• _THE PROBLEM_
Your task is to write out exactly the lines from the line containing "This screenshot has width=1276, height=504." through the end of the records, inclusive at both ends.

• _DATA PROVIDED_
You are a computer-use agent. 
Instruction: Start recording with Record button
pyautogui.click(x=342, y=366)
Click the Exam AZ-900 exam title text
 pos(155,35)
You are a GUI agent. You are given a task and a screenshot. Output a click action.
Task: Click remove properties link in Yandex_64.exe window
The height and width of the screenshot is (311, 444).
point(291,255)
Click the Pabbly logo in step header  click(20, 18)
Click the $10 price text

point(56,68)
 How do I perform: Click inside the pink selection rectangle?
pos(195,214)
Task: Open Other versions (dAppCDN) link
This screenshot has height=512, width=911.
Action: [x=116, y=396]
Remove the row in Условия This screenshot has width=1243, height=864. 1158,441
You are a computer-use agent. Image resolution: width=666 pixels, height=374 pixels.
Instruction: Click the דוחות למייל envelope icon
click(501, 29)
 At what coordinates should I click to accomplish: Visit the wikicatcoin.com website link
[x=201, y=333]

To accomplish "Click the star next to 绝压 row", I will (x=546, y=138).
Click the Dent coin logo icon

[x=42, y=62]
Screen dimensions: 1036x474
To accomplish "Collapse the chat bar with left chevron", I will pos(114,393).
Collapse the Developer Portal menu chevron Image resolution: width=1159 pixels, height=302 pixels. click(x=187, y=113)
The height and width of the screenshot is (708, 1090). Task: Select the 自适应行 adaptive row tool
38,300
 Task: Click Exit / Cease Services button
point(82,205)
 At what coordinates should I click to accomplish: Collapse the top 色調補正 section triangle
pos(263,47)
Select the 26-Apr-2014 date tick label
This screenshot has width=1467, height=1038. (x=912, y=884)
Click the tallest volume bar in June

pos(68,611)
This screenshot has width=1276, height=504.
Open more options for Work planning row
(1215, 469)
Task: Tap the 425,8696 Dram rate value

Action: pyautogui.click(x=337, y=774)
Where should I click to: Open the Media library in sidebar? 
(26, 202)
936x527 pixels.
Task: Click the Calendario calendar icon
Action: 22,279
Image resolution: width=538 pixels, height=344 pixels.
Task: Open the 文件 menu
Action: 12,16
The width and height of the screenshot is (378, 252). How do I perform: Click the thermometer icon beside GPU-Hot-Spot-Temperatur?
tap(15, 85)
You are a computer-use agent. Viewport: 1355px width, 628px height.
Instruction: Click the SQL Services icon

• _YOUR RESPONSE_
This screenshot has width=1276, height=504.
Open more options for Work planning row
(1215, 469)
Task: Tap the 425,8696 Dram rate value

Action: pyautogui.click(x=337, y=774)
Where should I click to: Open the Media library in sidebar? 
(26, 202)
936x527 pixels.
Task: Click the Calendario calendar icon
Action: 22,279
Image resolution: width=538 pixels, height=344 pixels.
Task: Open the 文件 menu
Action: 12,16
The width and height of the screenshot is (378, 252). How do I perform: Click the thermometer icon beside GPU-Hot-Spot-Temperatur?
tap(15, 85)
You are a computer-use agent. Viewport: 1355px width, 628px height.
Instruction: Click the SQL Services icon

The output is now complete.